Şeriat istedi!
Hüseyin Üzmez’i, polis aylardır arıyor ancak bulamıyor. Oysa, Hüseyin Üzmez Ankara'da ve...
Küçük kıza sarkıntılık suçundan 13 yıl hapis cezasına çarptırılan ve cezası Yargıtay tarafından onaylanan yazar Hüseyin Üzmez’i, polis aylardır arıyor ancak bulamıyor. Oysa, Hüseyin Üzmez Ankara'da bir bakımevinde bulunuyor...
Gazeteci-yazar Ahmet Emin Yalman’a suikast girişiminde bulunan uzun yıllar bir gazetede köşe yazarlığı yapan, televizyonlarda “kavgalı” programlarının aranan ismi Hüseyin Üzmez, 14 yaşındaki kıza “cinsel istismarda” bulunduğu gerekçesiyle 14 yıl bir ay 15 gün hapis cezasına çarptırıldı. Cezaevine konulması için hakkında arama kararı çıkarılan Üzmez’i polis bir türlü yakalamıyor. Sözcü gazetesinden Saygı Öztürk, aranan Hüseyin Üzmez’i, Ankara’da buldu.
Yargıtay’ın mahkumiyet kararını onaylamasını Üzmez, şöyle değerlendirdi:
“Bu ceza bana vız gelir. Önemli olan şeriat kanunlarıdır. O yüzden bu ülkeye daha fazla gecikmeden şeriat gelmeli. Daha bunun için ne bekleniyor? Memleketin daha fazla mahvedilmesine seyirci mi kalınacak?”
17 yaşında suikastçı
Türkiye’nin ilk siyasi suikastçılarından Hüseyin Üzmez, 17 yaşındayken dönemin ünlü gazeteci-yazarı Ahmet Emin Yalman’a, 22 Kasım 1952’de Malatya’da suikast girişiminde bulundu. Yalman, suikasttan yaralı olarak kurtuldu. Yalman’ı vurmaktan asla pişmanlık duymadığını bugün de tekrarlayan Hüseyin Üzmez, suikast girişimi için “Başbakan Adnan Menderes’i avucunun içine almış, istediği kişiyi istediği bakanlığa getirtiyordu. Ben de onu vurarak ayaklarının dibine serdim” diyor.

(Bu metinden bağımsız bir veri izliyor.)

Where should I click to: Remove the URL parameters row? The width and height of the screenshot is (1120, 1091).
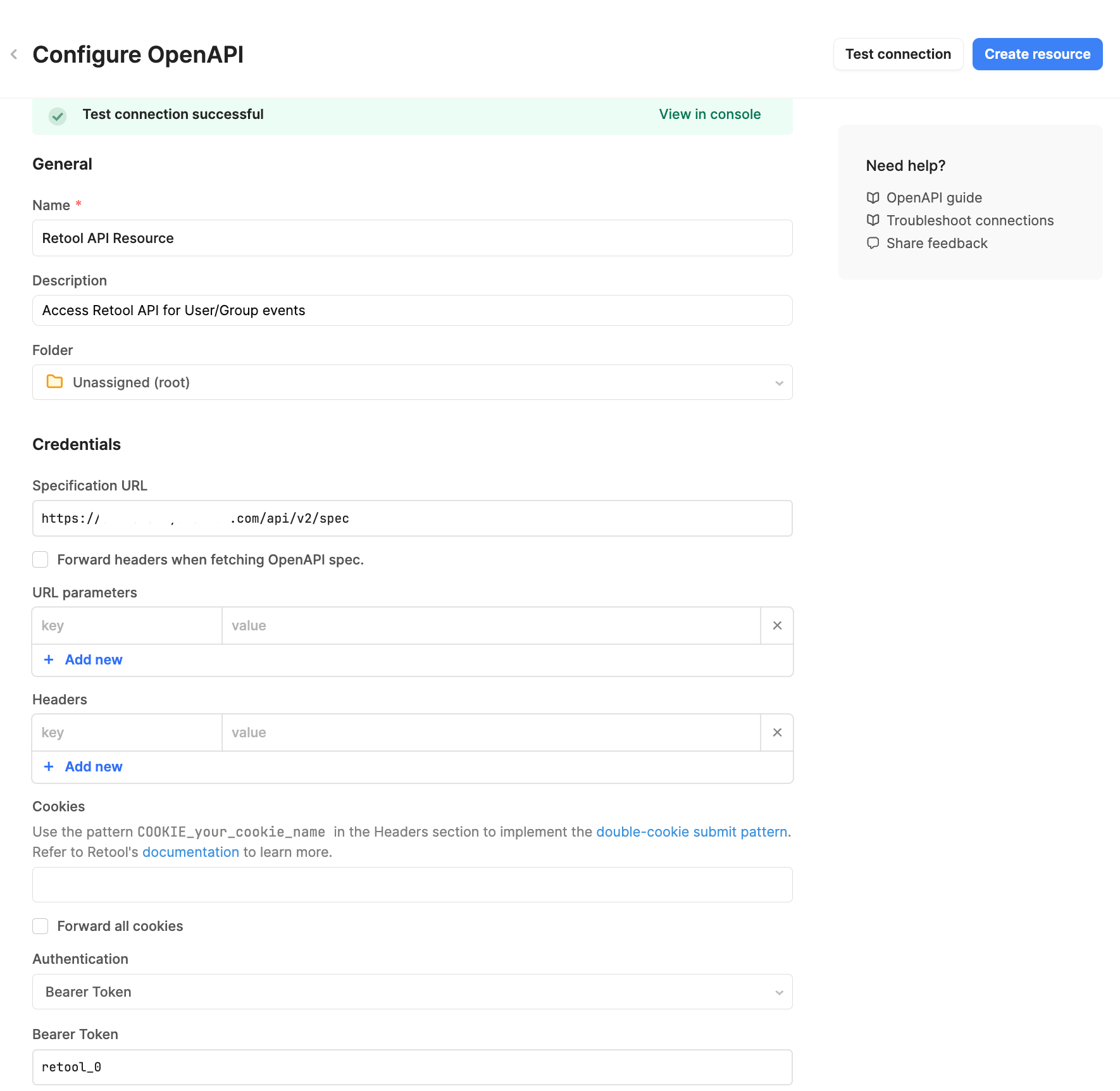coord(777,625)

Lise öğrencisiyken Türkiye'yi ayağa kaldıran suikast girişimini gerçekleştiren, o dönemde Necip Fazıl Kısakürek’in peşinden koştuğunu kaydeden Üzmez, konuşmamız sırasında da “üstat” dediği Kısakürek’in şiirlerinden okudu.
“Bu ceza bana vız gelir”
Günde 8-10 gazete alan ancak hakkında “yakalama kararı” verildiğinden haberinin olmadığını öne süren Hüseyin Üzmez, “Bana ceza mı vermişler? Cezayı onaylayan kim? Yargıtay. Beni cezaevine değil, nereye götürürlerse götürsünler vız gelir. Gurbete giden şehit olur. Ben de kaderime razıyım” dedi.

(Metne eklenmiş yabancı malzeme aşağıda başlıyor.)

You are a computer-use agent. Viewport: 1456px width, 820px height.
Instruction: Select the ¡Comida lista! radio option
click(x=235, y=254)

Allaha sığındığını, kimseye minnetinin olmadığını, kalbinin “Allah…Allah” diye attığını öne süren Hüseyin Üzmez, sözlerini şöyle sürdürdü:
“Bana cezayı verilecekse, Şeriat kanunlarına göre verilmeliydi. Ben bu cezayı tanımıyorum. O yüzden İslam Devleti bir an önce kurulmalı ve şeriat hükümleri A’dan Z’Ye kadar eksiksiz uygulanmalıdır. Türkiye, Şeriatı uygulamak için daha ne bekliyor anlamadım. Şeriat uygulanırsa sevinirim. Şeriat yalnız Türkiye’de değil, ABD’de bulunan Müslümanlar için de geçerli olmalı”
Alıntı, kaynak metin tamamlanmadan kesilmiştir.